■ **Work required**: Carry on the text about the Danish wind energy index from the point where it stops, starting after its last sentence.

■ **Excerpted text**:
* Start *

By Per Nielsen, EMD International AS, Aalborg, Denmark

From September 2013 the Danish wind energy index has been updated. The basic method is the same as in the previous ver.06; the monthly energy production from a number of WTGs (named reference WTGs) is compared to the same WTGs expected long term average monthly production based on longer production period corrected with index. The relation is:

Formula:

Index = Actual monthly production/long term average AEP/12

The source for production data is the utility based data for all Danish WTGs on a monthly basis from 2002 and forward, which is updated each month. The data is published by the Danish Energy Agency at www.ens.dk. Annual data is available back to 1977, but not accurate for all turbines in the early years (estimated values).

The version 13 headlines:

  • A trending due to degradation in turbine performance has been discovered. The ver.13 index is adjusted for this with +0.4% per year 2002-12.
  • The WTGs used in calculation (reference group) have been updated by taken out the oldest and include new (see details in text).
  • The new long term reference period (100%) is 1993-2012 based on Merra model data. This increase the general index level by 2%.
  • The base increase of 2% + 0.4% per year 2002-12 give an average increase in index of 4%, meaning that the long term production expectations for the turbines shall be reduced by 4%. However, for installations in recent years the reductions can be up to 8% relative to using the ver.06 index for the long term correction.

Some important technical information to the index:

The long term level of a wind index shall be 100%, and it shall represent the available wind energy seen from a wind turbine. For defining the long term period, there are no unique definitions. Metrological long term periods are normally 30 years. However, we do not have a 30 year period with the same turbines operating. Further, the technology change over time also makes it difficult to create a perfect index. Finally, the newly discovered degradation of the turbine performance over time makes it even more complicated to establish the perfect index. Therefore, a revision from time to time will be needed.

In this revision we have decided to use 1993-2012 as the 100% period, and base it on MERRA data, which we have found to represent the long term variations quite well.

The last 30y Merra for the 11 DK index regions.
We see two high wind 10 year periods and one low wind 10 year period. Particulary for the onshore regions 1-8 whereas the offshore regions 9-11 have less variations.

No doubt that, e.g. based on NAO index (North Atlantic Oscillation), the mid 80ies to the mid 90ies were unusual seen in a 150 year perspective. Therefore, this period should not be given too much weight. Having two high wind periods and one low, makes it logical only to use one high wind period and one low wind period to form the long term basis.

The data with additional comments and analyses are available for download at www.vindstat.dk – Please look at the table page and download the excel sheet.

Degradation of the turbines performance

The above figure shows the dividing all turbines from 150-1300 kW into two groups, either with positive and negative slope of the wind index corrected production during the period 2002-12. Both show a very consistent linear up/down going trend. The data is filtered for major availability downtime events, by taking months out where the production was less than 75% of expected.

* End *

■ **Data records**:
* Start *

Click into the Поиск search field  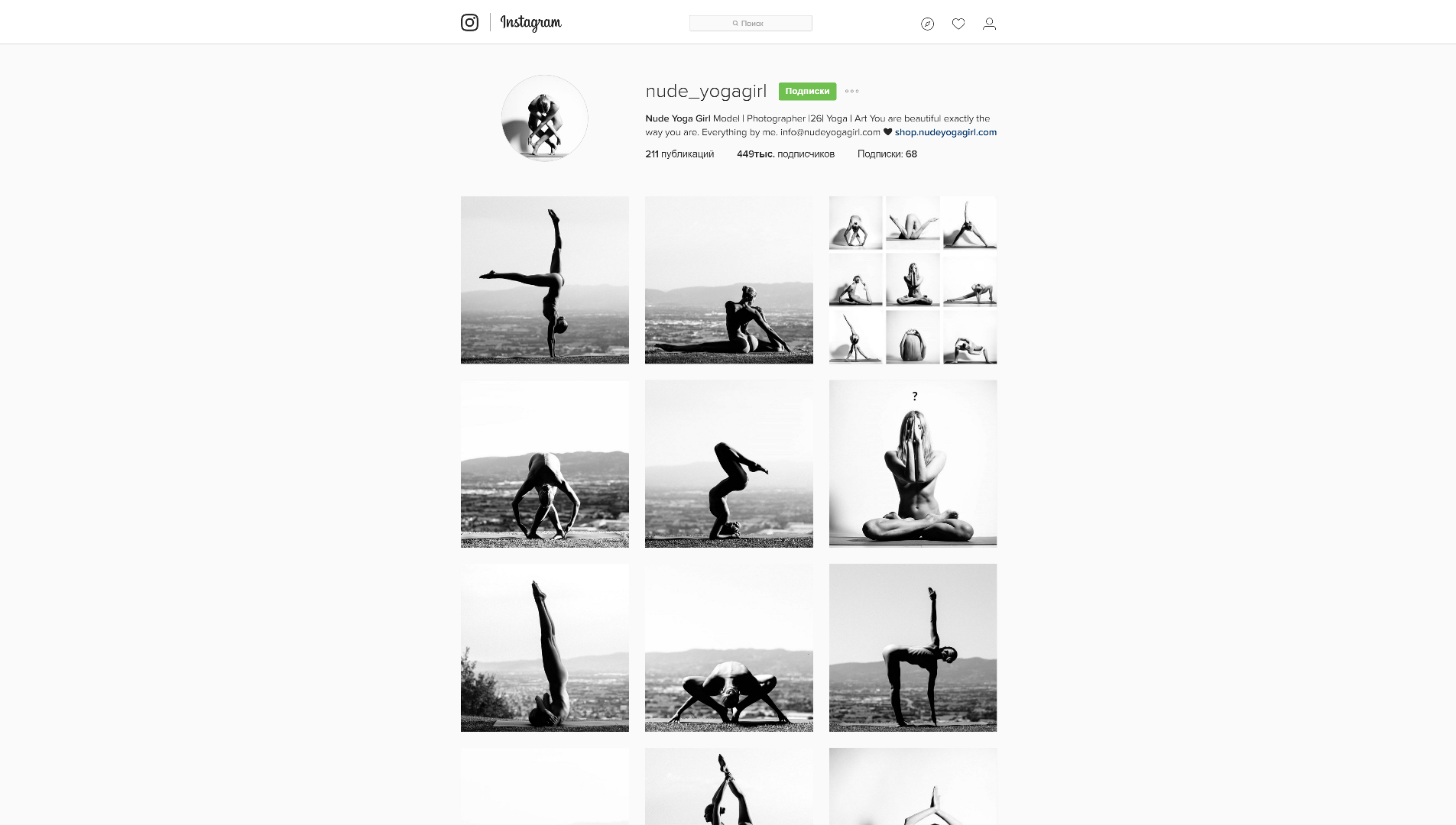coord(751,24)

* End *
* Start *

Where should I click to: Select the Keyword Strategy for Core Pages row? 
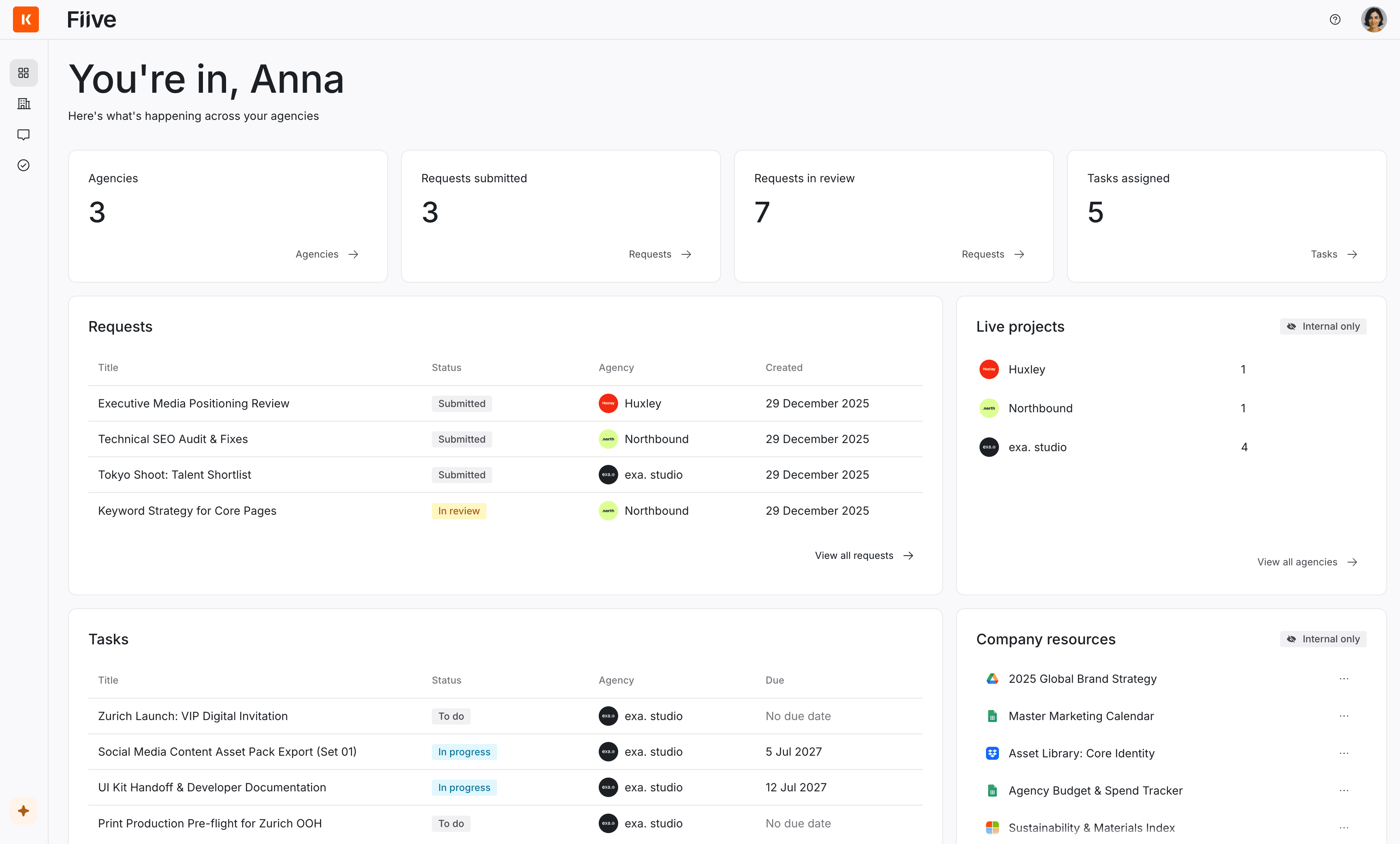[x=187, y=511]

* End *
* Start *

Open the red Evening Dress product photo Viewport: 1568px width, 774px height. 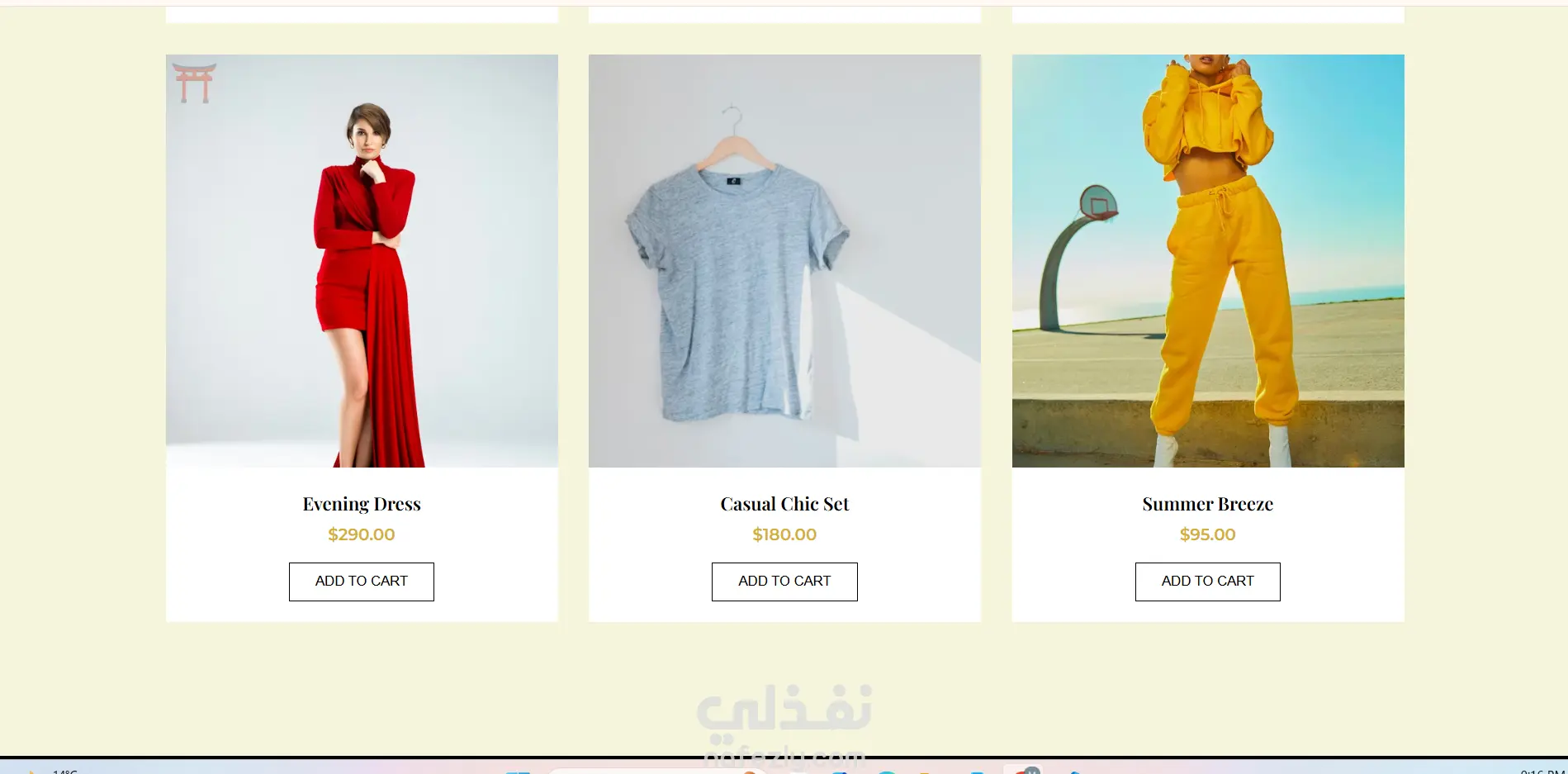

* End *

■ **Answer for this exercise**:
The annual values is then constructed on basis of the average wind index corrected production for the approved months. At least 10 approved months are required to include the turbine. Only turbines with approved data for all 11 years are included. The sample represents 3,372 turbines. Out of these, 217 turbines showsha no trend based on that a trend shall be seen within 3 decimals for the annual slope.

Basics are that turbines cannot improve performance over time, unless technical improvements are made or the terrain condition improved. This does not apply for DK turbines apart from a very few. Therefore, the turbines with increasing production must represent a bias in wind index. Here two groups represent each half of the turbines. The change in performance for the two groups is round 0.4% per year.

We now compare the half with upgoing trend with model data trends relative to the wind index ver.06. It seem like a “lucky punch” that there is an exact match between the average of the half that increase and the model data. It is although also seen that the model data are less stable from year to year compared to the turbines, meaning that there is also in future a need for a turbine based index, which especially on monthly level is much more precise than the model data.

Conclusion is that the “wrong trend” or bias on index is 0.4% per year.
The main reasons for the trend is probably the maintenance level, which decreases by age. But also issues like increased terrain roughness and performance degradation due to e.g. surfaces of the blades play a role.

Establishment of the ver.13 index

Adjustment of “basis index”

The Ver.06 index is adjusted on two levels:

  • A 0.4% increase per year is multiplied on the Ver.06 index from 2002-12.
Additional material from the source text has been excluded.